Outside of global politics, the International Grains Council (IGC) lowered its estimate of global grain stocks for the 2021/22 (current) season. This was due to cuts in Southern Hemisphere maize production forecasts where dry weather is impacting on crop expectations. This is also likely to be a continued driver of grain price rises.
Despite the factors globally which point to further grain price rises, we also need to consider the new crop (2022/23) when looking at the direction of grain prices. The IGC has tentatively forecast an increase in grain stocks; as we move nearer to the new crop market the expected availability of the 2022/23 crop will have an increasing influence over prices. On 9th March the USDA is set to update its world supply and demand estimates, these will be watched closely.

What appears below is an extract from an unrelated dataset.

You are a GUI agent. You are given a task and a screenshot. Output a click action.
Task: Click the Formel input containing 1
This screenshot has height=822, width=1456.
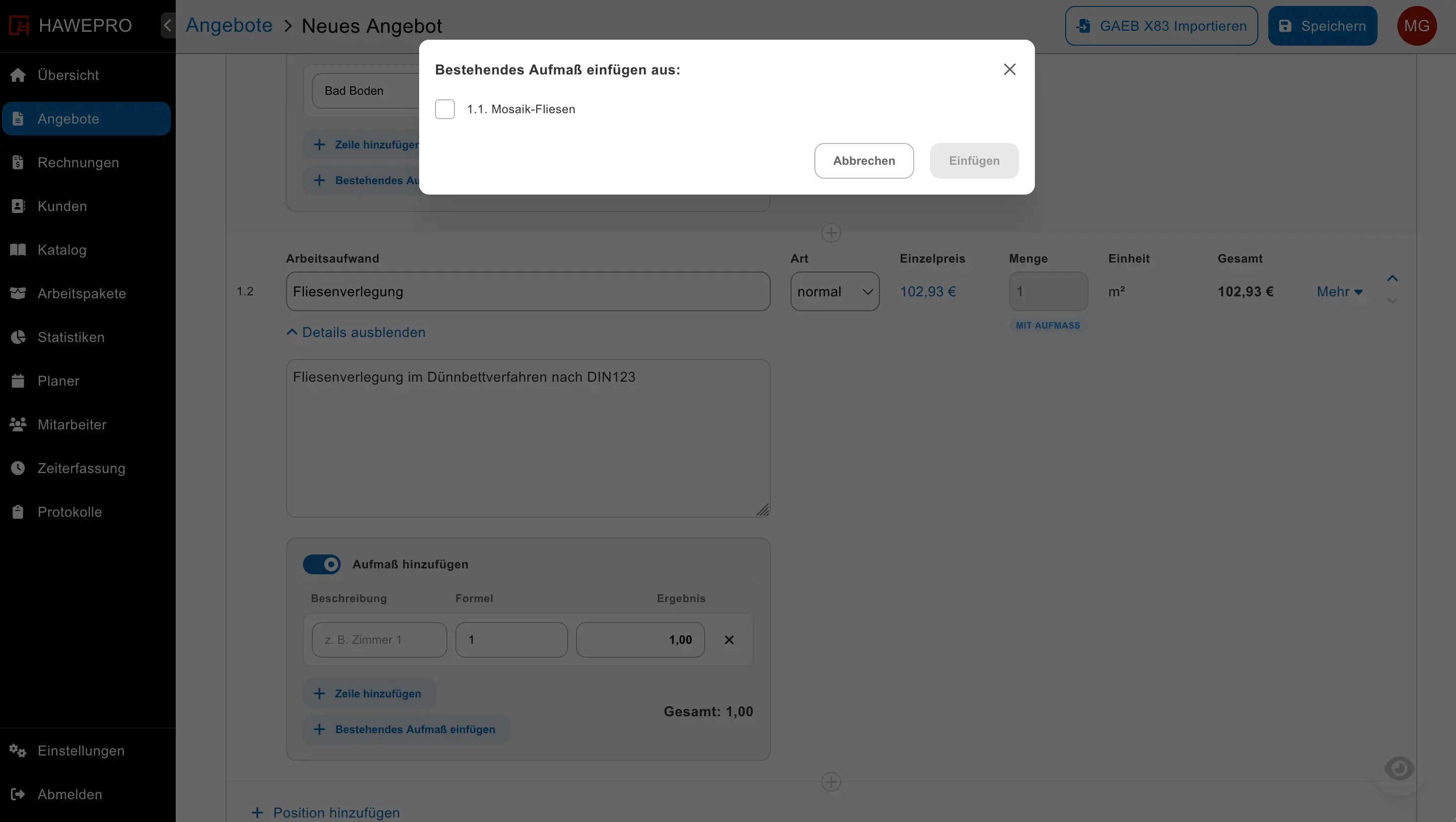coord(511,639)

In the UK, milling wheat premiums remain high relative to recent seasons. Milling wheat premiums will be watched closely as we move towards spring in light of the high cost of nitrogen. Feed barley prices have followed the same path as wheat prices, tracking lower through February before recovering.
Ex-farm oilseed rape prices have fallen back from their December high of £627 per tonne. Rapeseed prices have responded to the incredibly tight UK, European and Global oilseed rape supply and demand. However, prospects for the new crop are for improved supplies. This will lead to lower prices than we have seen this year. Of course, there is some time before the rapeseed harvest and the fundamentals still have time to change. Soyabeans also need watching for the direction of rapeseed. The dry weather in South America has supported soyabean prices and tightened the supply and demand outlook. The United Nations Food and Agriculture Organisation cut its estimates of South American soyabean production by 13.5 million tonnes (3.7%), earlier in March. A tightening of global vegetable oil and oilseed markets will lead to price rises.
Pulse prices remain flat through January and February, moving by just £1 per tonne across the last month.